* _WHAT NEEDS TO BE DONE_: Write out again the lines from the line with "Where should I" up to and including the line with "You are a computer-use", exactly as they stand below, and skip any picture.
---- EXERCISE INPUTS
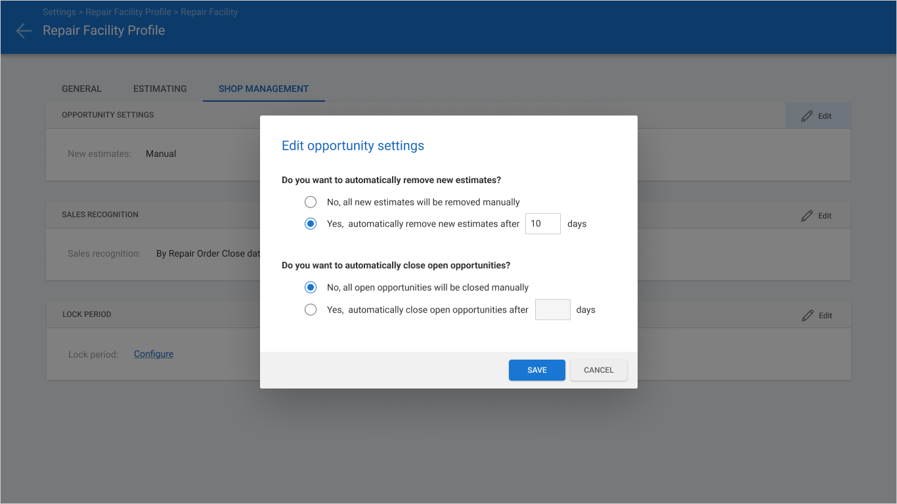Click Edit label in Opportunity Settings
The height and width of the screenshot is (504, 897).
coord(825,116)
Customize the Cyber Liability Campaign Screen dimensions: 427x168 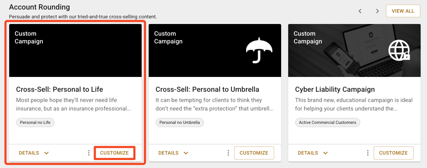coord(393,153)
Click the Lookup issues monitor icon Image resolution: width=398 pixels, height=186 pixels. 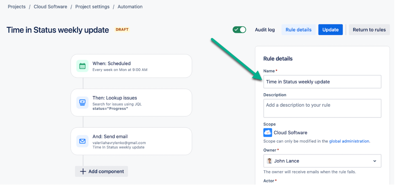pyautogui.click(x=82, y=103)
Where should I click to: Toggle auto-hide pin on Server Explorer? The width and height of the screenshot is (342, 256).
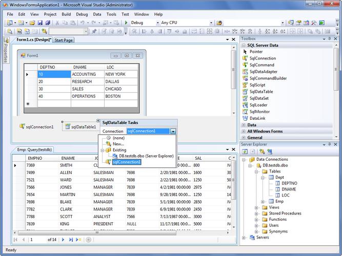pyautogui.click(x=329, y=144)
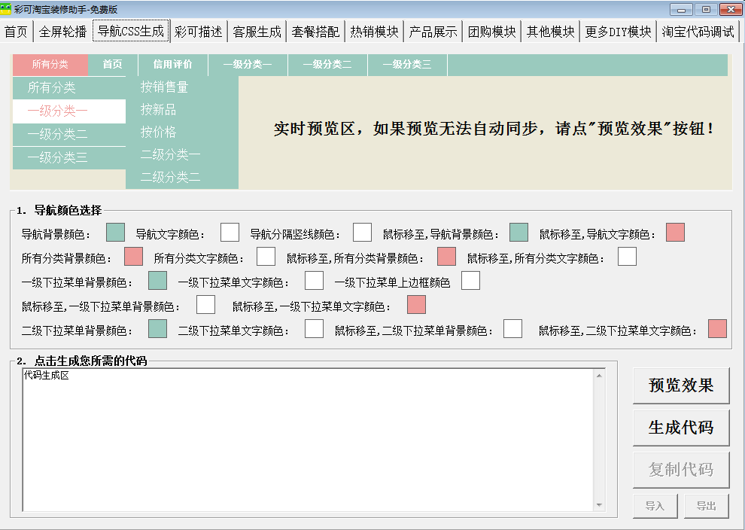745x530 pixels.
Task: Open the 一级分类一 preview nav item
Action: [x=248, y=65]
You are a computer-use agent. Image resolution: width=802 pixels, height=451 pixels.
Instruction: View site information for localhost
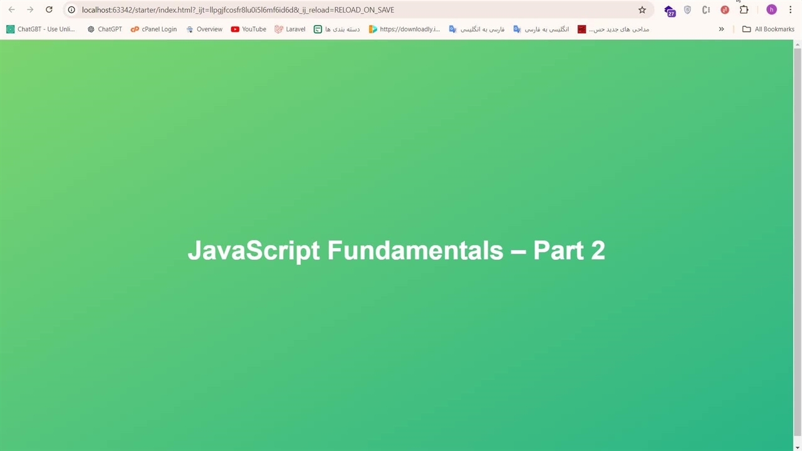(x=71, y=9)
--------
* _WRITTEN RESPONSE_:
Where should I click to: Toggle auto-hide pin on Server Explorer? The width and height of the screenshot is (342, 256).
pyautogui.click(x=329, y=144)
745x530 pixels.
Task: Open the 一级分类一 preview nav item
Action: [x=248, y=65]
You are a computer-use agent. Image resolution: width=802 pixels, height=451 pixels.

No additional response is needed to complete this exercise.